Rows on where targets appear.
* Start *

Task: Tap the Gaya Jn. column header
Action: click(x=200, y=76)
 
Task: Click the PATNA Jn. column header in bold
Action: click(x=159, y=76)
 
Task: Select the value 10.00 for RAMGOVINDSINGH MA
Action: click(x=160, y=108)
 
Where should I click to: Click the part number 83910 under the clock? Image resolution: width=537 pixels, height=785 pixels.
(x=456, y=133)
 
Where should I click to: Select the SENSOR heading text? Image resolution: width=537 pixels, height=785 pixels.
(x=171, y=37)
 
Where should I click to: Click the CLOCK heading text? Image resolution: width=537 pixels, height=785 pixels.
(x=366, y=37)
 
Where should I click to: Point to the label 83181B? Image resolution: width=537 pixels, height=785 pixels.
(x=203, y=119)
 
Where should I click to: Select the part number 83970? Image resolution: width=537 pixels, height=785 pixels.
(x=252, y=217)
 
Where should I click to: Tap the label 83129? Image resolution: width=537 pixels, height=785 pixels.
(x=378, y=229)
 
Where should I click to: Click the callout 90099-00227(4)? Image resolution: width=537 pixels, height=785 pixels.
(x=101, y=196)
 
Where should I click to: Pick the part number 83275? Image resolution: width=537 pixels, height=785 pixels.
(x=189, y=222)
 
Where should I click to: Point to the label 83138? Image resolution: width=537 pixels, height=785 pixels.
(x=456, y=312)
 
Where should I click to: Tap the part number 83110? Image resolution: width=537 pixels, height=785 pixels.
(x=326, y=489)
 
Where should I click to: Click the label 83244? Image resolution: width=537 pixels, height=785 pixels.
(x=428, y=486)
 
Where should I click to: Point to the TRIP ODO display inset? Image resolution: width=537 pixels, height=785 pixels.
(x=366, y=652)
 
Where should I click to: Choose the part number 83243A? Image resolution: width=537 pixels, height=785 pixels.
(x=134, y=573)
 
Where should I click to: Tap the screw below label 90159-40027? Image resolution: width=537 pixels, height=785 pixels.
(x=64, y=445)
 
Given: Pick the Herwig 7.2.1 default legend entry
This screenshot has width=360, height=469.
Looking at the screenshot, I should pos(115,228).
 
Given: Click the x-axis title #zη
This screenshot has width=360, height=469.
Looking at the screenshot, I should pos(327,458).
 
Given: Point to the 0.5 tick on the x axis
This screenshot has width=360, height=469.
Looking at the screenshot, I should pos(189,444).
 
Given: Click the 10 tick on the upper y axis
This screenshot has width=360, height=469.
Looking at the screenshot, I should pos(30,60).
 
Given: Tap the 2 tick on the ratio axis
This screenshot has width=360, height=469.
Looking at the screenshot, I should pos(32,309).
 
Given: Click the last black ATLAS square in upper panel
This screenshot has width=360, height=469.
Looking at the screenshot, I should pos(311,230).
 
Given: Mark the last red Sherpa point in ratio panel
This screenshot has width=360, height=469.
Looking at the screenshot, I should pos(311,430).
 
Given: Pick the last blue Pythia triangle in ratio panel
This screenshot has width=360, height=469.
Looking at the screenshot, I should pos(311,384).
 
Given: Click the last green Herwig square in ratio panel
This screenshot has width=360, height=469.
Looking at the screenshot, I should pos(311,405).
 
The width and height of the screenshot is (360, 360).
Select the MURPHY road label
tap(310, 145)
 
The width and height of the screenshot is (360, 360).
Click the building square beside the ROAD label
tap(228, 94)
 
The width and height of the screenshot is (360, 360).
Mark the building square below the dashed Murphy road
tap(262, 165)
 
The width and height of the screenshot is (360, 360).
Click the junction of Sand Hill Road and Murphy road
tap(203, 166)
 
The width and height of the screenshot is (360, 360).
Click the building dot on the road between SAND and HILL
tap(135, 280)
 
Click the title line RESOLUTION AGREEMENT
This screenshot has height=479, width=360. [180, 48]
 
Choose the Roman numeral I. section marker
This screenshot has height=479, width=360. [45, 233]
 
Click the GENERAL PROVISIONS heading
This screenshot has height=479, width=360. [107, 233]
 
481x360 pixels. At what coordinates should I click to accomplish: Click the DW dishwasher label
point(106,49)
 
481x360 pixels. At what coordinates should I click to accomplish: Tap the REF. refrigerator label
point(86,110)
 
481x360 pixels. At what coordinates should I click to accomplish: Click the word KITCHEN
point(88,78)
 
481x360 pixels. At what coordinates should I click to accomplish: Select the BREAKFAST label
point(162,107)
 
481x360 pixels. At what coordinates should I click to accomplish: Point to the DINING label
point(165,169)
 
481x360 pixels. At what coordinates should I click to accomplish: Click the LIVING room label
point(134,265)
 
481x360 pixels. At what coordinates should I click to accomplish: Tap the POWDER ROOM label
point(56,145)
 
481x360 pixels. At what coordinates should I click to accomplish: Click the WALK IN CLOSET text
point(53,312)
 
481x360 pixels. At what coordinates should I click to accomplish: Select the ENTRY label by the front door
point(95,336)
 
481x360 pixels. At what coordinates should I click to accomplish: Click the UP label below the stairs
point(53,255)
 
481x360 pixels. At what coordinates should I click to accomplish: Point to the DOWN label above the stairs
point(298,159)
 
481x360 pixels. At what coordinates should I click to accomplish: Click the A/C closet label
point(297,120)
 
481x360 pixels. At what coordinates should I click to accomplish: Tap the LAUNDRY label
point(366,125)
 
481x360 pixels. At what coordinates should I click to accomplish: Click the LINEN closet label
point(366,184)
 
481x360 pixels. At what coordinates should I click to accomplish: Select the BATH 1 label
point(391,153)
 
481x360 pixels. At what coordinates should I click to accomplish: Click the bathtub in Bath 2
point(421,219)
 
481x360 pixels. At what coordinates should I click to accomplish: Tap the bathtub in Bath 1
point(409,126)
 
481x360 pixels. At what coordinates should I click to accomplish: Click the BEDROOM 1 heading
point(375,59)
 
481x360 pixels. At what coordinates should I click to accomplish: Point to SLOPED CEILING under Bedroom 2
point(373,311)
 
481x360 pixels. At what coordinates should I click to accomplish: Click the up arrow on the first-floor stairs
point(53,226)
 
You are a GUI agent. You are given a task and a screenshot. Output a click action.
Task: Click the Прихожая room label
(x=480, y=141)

* End *

EXERCISE DESCRIPTION. Pull out every line of the rows above that contains the string "text", with case counting.

TASK ANSWER.
Where should I click to: Select the SENSOR heading text? Image resolution: width=537 pixels, height=785 pixels.
Where should I click to: Click the CLOCK heading text? Image resolution: width=537 pixels, height=785 pixels.
481x360 pixels. At what coordinates should I click to accomplish: Click the WALK IN CLOSET text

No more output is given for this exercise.